A afirmação foi feita por Daniel Castro, coordenador do setor de Criação de Unidades de Conservação do ICMBio, órgão do Governo Federal responsável pela criação de reservas extrativistas.
A fala de Daniel Castro, ao definir a Resex Tauá Mirim como “o pulmão de São Luís”, ocorreu durante a Consulta Pública para a decretação da unidade de conservação na Ilha de São Luís.
O evento foi convocado pelo próprio ICMBio e ocorreu no dia 17 de abril, no Cineteatro do Instituto Federal do Maranhão (IFMA), no bairro Monte Castelo.
O auditório do cineteatro estava lotado, com as liderançaa das comunidades no local. Mais de 98% dos presentes se manifestaram a favor do decreto de criação da reserva.
A Lei Federal que institui o Sistema Nacional de Unidades de Conservação da Natureza assegura “a participação efetiva das populações locais na criação, implantação e gestão das unidades de conservação” (Lei nº 9.985, de 18 de julho de 2000).

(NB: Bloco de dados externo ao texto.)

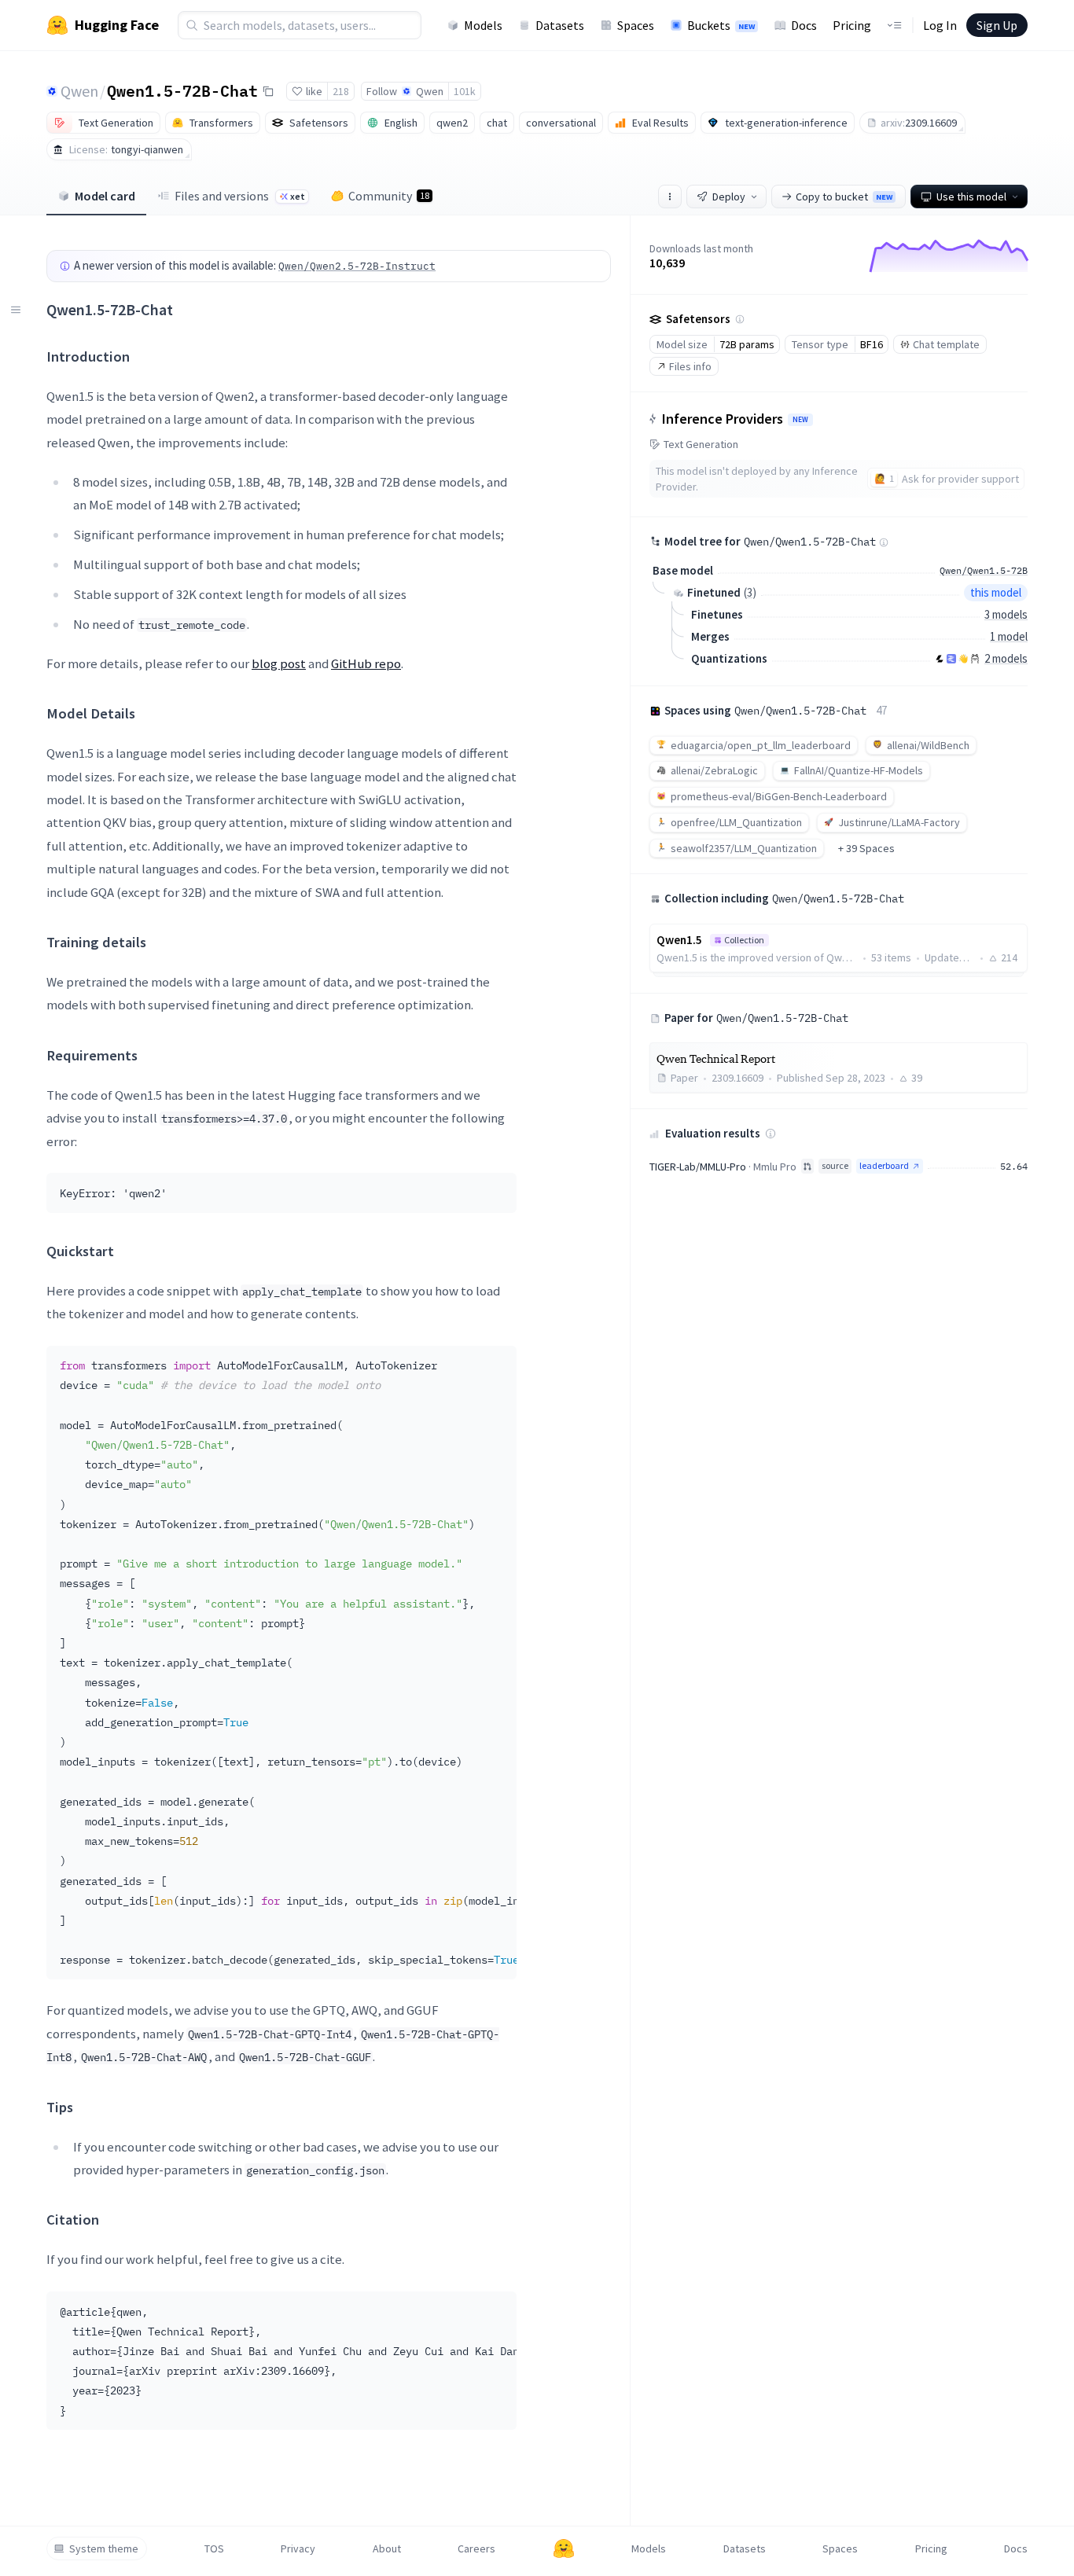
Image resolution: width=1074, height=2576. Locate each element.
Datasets (559, 25)
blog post (279, 663)
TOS (214, 2548)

No caso da Resex Tauá Mirim, o pedido das próprias comunidades ocorre há mais de 20 anos.
Fake news dos empresários
As empresas poluentes, contrárias à Resex, tiveram pouquíssimos representantes na audiência pública realizada no IFMA.
Além da conhecida tentativa de aliciar moradores, optaram por promover o “debate” por meio de lobbies e matérias na mídia conservadora do Maranhão, com apoio de deputados negacionistas alinhados à extrema direita.
O deputado federal Pedro Lucas (União Brasil), que falou em “preocupação” nas redes sociais com a possível criação da reserva, não compareceu à audiência.
No final da audiência, com o auditório mais vazio, um representante das empresas poluentes fez uma encenação histérica e tentou criar um tumulto para gerar imagens para as redes sociais.
O discurso das empresas é baseado em mentiras e negacionismo, que vêm sendo reproduzidos por seus aliados.
O próprio ICMBio esclareceu essas informações, citando nominalmente a existência das chamadas fake news.
Ainda sobre o interesse das empresas, o representante do governo federal, Daniel Castro, afirmou que “não há indústria na área da Resex”.
Máxima presente!
Uma foto de Dona Máxima Pires, importante líder comunitária do Rio dos Cachorros — região onde a reserva está prevista para ser decretada — foi colocada em frente à mesa que conduziu os trabalhos.

GEDMMA | UFMA)
A homenágem provocou emoção. Ela faleceu em 2023, devido a problemas respiratórios pulmonares, vivendo em uma região massacrada pela poluição, a partir da queima de carvão mineral.
Máxima Pires esteve, desde o início, na luta pela criação da reserva extrativista. A assinatura do decreto será também uma homenagem à sua luta e memória.